*Exercise instructions:*
Reproduce exactly the run of lines that begins with the one containing "Tap the orange gem reward for 3 steps mission" and ends with the last line of the records, omitting pictures.
[Available data]
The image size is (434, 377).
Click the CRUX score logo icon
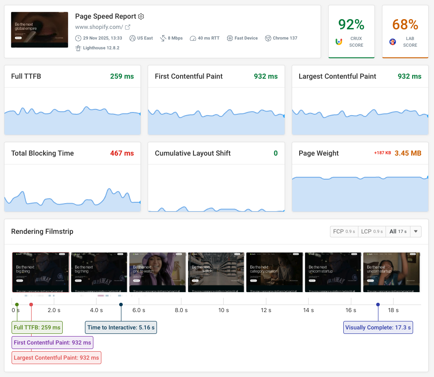coord(339,41)
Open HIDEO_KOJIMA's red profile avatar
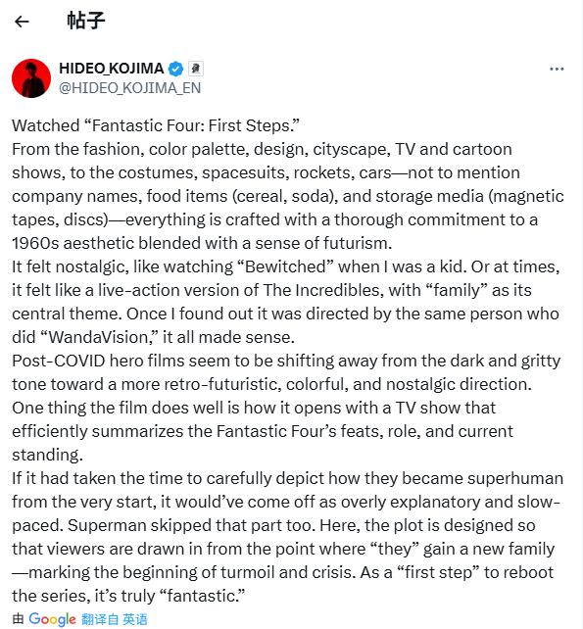This screenshot has height=629, width=583. click(x=31, y=78)
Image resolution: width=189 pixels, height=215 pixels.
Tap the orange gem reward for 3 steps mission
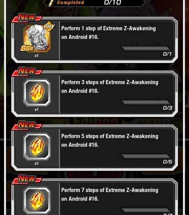tap(37, 92)
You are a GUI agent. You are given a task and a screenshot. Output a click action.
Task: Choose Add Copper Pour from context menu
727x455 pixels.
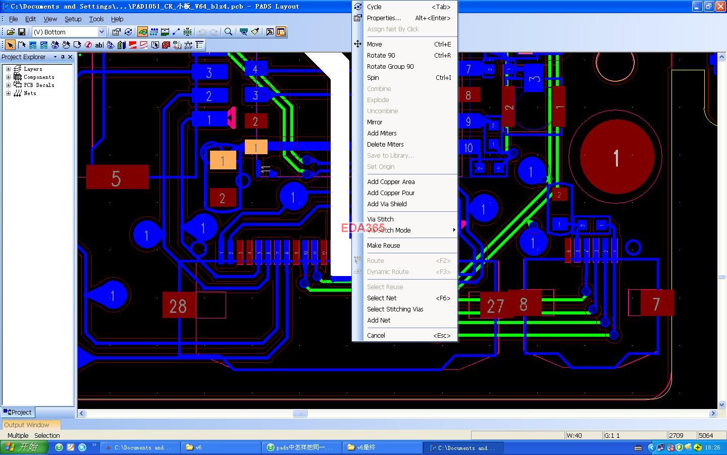coord(391,193)
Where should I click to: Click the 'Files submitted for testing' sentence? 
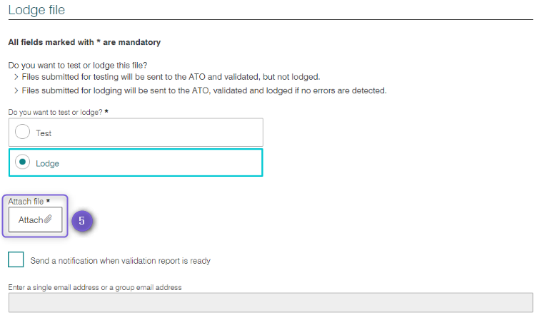click(171, 77)
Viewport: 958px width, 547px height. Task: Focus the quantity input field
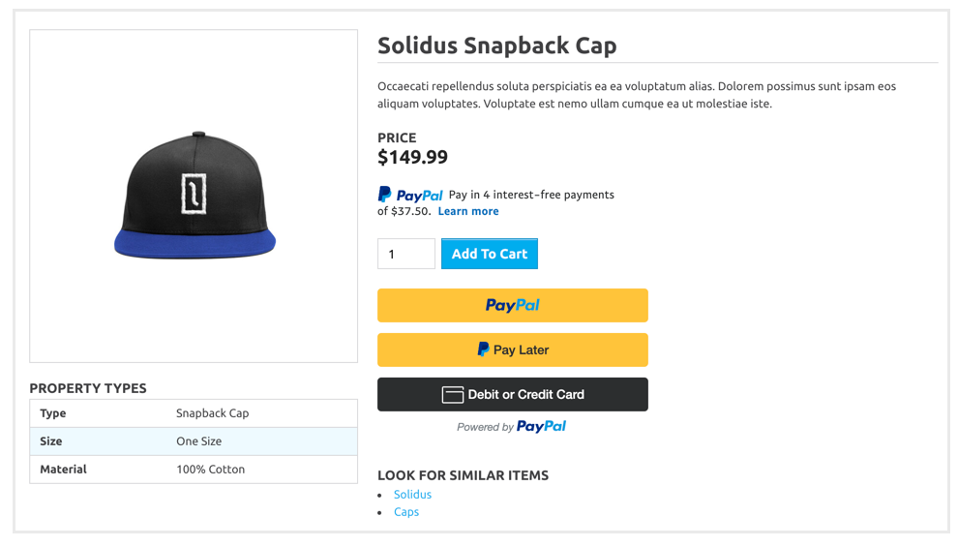[x=405, y=254]
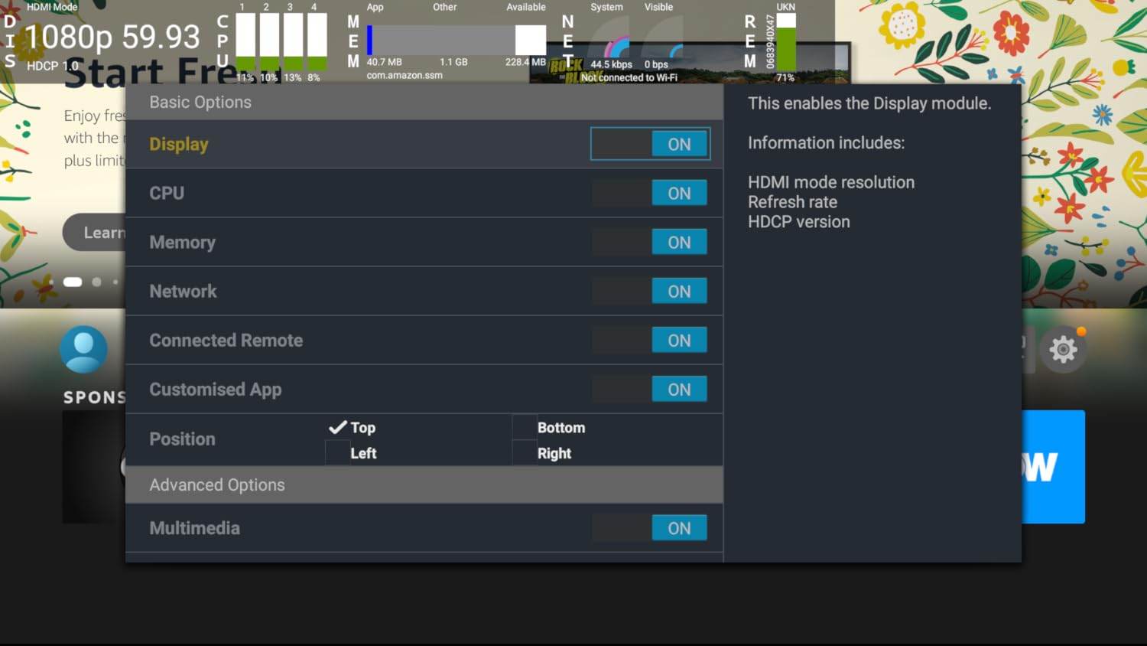1147x646 pixels.
Task: Click the blue user profile avatar
Action: 84,348
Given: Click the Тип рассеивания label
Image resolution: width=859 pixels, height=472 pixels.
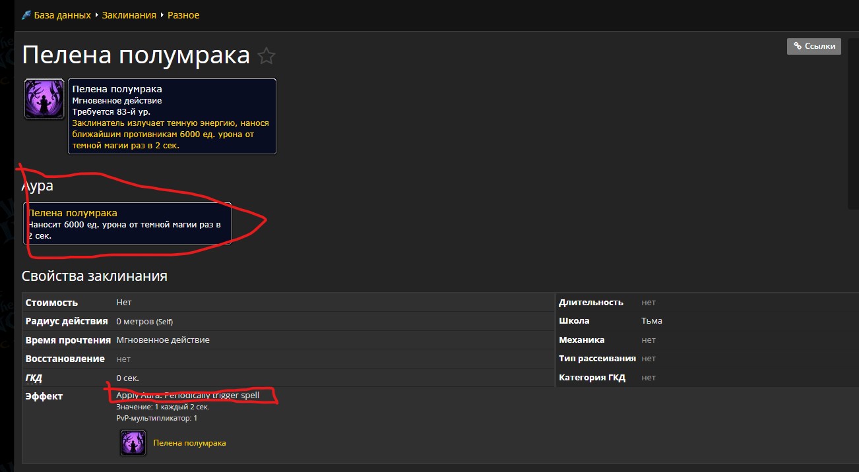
[/Available data]
*Written response:*
Tap the orange gem reward for 3 steps mission
tap(37, 92)
You are a GUI agent. You are given a task and a screenshot. Output a click action.
Task: Choose Add Copper Pour from context menu
727x455 pixels.
coord(391,193)
Where should I click to: Click the 'Files submitted for testing' sentence? 
click(171, 77)
Viewport: 958px width, 547px height. Task: Focus the quantity input field
[x=405, y=254]
1147x646 pixels.
Task: Click the blue user profile avatar
Action: 84,348
Given: Click the Тип рассеивания label
Image resolution: width=859 pixels, height=472 pixels.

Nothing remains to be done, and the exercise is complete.